◆ Exercise input:
*** Begin section ***
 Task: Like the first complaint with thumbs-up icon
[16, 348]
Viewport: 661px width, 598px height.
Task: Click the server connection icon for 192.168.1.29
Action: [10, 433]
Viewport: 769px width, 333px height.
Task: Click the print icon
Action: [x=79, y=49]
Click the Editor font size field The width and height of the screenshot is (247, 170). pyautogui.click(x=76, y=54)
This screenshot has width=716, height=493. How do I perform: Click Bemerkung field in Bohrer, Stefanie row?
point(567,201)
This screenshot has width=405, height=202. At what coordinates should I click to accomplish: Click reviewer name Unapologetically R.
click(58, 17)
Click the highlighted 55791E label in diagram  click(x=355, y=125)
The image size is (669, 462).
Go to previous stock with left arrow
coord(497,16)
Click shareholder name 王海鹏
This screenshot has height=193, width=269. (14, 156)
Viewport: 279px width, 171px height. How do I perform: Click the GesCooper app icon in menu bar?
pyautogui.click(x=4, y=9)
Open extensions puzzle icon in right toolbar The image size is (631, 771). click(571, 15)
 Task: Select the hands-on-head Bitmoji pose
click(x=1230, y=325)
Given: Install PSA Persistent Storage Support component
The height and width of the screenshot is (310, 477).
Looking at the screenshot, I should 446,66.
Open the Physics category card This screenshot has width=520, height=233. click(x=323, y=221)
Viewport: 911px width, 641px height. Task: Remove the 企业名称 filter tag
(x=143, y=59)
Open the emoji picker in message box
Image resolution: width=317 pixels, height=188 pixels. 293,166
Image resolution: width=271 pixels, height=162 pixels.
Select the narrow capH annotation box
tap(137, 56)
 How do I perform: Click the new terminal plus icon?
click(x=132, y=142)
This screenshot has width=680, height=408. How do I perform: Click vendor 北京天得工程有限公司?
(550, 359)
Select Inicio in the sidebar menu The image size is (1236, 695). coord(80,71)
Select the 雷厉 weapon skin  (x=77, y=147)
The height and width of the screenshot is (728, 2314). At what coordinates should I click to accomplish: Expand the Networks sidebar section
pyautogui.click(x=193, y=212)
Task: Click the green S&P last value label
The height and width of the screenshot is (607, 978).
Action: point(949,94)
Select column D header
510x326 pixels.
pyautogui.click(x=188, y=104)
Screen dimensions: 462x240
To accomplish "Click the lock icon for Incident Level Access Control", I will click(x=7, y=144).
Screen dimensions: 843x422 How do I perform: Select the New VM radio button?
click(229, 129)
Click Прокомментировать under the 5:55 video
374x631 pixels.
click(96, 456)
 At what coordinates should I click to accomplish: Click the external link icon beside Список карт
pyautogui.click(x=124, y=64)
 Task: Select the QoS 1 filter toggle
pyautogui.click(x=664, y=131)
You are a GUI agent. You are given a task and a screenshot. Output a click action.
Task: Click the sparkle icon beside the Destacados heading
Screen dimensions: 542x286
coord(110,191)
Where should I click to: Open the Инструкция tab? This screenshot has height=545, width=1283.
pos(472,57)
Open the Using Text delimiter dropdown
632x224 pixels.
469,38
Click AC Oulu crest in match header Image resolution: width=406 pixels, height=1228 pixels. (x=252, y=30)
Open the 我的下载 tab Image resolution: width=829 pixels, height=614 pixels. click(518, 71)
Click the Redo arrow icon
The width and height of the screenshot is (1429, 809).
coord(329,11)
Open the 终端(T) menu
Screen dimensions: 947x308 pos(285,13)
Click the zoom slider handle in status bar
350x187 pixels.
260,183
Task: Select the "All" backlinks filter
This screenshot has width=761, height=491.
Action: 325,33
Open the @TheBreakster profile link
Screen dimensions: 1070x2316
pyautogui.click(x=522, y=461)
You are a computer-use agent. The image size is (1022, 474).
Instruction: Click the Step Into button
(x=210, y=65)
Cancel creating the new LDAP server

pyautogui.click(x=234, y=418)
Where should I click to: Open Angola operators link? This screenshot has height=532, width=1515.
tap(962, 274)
*** End section ***
The complete listing, transcribed exactly, is the expected answer.

 Task: Like the first complaint with thumbs-up icon
[16, 348]
Viewport: 661px width, 598px height.
Task: Click the server connection icon for 192.168.1.29
Action: [10, 433]
Viewport: 769px width, 333px height.
Task: Click the print icon
Action: [x=79, y=49]
Click the Editor font size field The width and height of the screenshot is (247, 170). pyautogui.click(x=76, y=54)
This screenshot has width=716, height=493. How do I perform: Click Bemerkung field in Bohrer, Stefanie row?
point(567,201)
This screenshot has width=405, height=202. At what coordinates should I click to accomplish: Click reviewer name Unapologetically R.
click(58, 17)
Click the highlighted 55791E label in diagram  click(x=355, y=125)
The image size is (669, 462).
Go to previous stock with left arrow
coord(497,16)
Click shareholder name 王海鹏
This screenshot has height=193, width=269. (14, 156)
Viewport: 279px width, 171px height. How do I perform: Click the GesCooper app icon in menu bar?
pyautogui.click(x=4, y=9)
Open extensions puzzle icon in right toolbar The image size is (631, 771). click(571, 15)
 Task: Select the hands-on-head Bitmoji pose
click(x=1230, y=325)
Given: Install PSA Persistent Storage Support component
The height and width of the screenshot is (310, 477).
Looking at the screenshot, I should 446,66.
Open the Physics category card This screenshot has width=520, height=233. click(x=323, y=221)
Viewport: 911px width, 641px height. Task: Remove the 企业名称 filter tag
(x=143, y=59)
Open the emoji picker in message box
Image resolution: width=317 pixels, height=188 pixels. 293,166
Image resolution: width=271 pixels, height=162 pixels.
Select the narrow capH annotation box
tap(137, 56)
 How do I perform: Click the new terminal plus icon?
click(x=132, y=142)
This screenshot has width=680, height=408. How do I perform: Click vendor 北京天得工程有限公司?
(550, 359)
Select Inicio in the sidebar menu The image size is (1236, 695). coord(80,71)
Select the 雷厉 weapon skin  (x=77, y=147)
The height and width of the screenshot is (728, 2314). At what coordinates should I click to accomplish: Expand the Networks sidebar section
pyautogui.click(x=193, y=212)
Task: Click the green S&P last value label
The height and width of the screenshot is (607, 978).
Action: point(949,94)
Select column D header
510x326 pixels.
pyautogui.click(x=188, y=104)
Screen dimensions: 462x240
To accomplish "Click the lock icon for Incident Level Access Control", I will click(x=7, y=144).
Screen dimensions: 843x422 How do I perform: Select the New VM radio button?
click(229, 129)
Click Прокомментировать under the 5:55 video
374x631 pixels.
click(96, 456)
 At what coordinates should I click to accomplish: Click the external link icon beside Список карт
pyautogui.click(x=124, y=64)
 Task: Select the QoS 1 filter toggle
pyautogui.click(x=664, y=131)
You are a GUI agent. You are given a task and a screenshot. Output a click action.
Task: Click the sparkle icon beside the Destacados heading
Screen dimensions: 542x286
coord(110,191)
Where should I click to: Open the Инструкция tab? This screenshot has height=545, width=1283.
pos(472,57)
Open the Using Text delimiter dropdown
632x224 pixels.
469,38
Click AC Oulu crest in match header Image resolution: width=406 pixels, height=1228 pixels. (x=252, y=30)
Open the 我的下载 tab Image resolution: width=829 pixels, height=614 pixels. click(518, 71)
Click the Redo arrow icon
The width and height of the screenshot is (1429, 809).
coord(329,11)
Open the 终端(T) menu
Screen dimensions: 947x308 pos(285,13)
Click the zoom slider handle in status bar
350x187 pixels.
260,183
Task: Select the "All" backlinks filter
This screenshot has width=761, height=491.
Action: 325,33
Open the @TheBreakster profile link
Screen dimensions: 1070x2316
pyautogui.click(x=522, y=461)
You are a computer-use agent. The image size is (1022, 474).
Instruction: Click the Step Into button
(x=210, y=65)
Cancel creating the new LDAP server

pyautogui.click(x=234, y=418)
Where should I click to: Open Angola operators link? This screenshot has height=532, width=1515.
tap(962, 274)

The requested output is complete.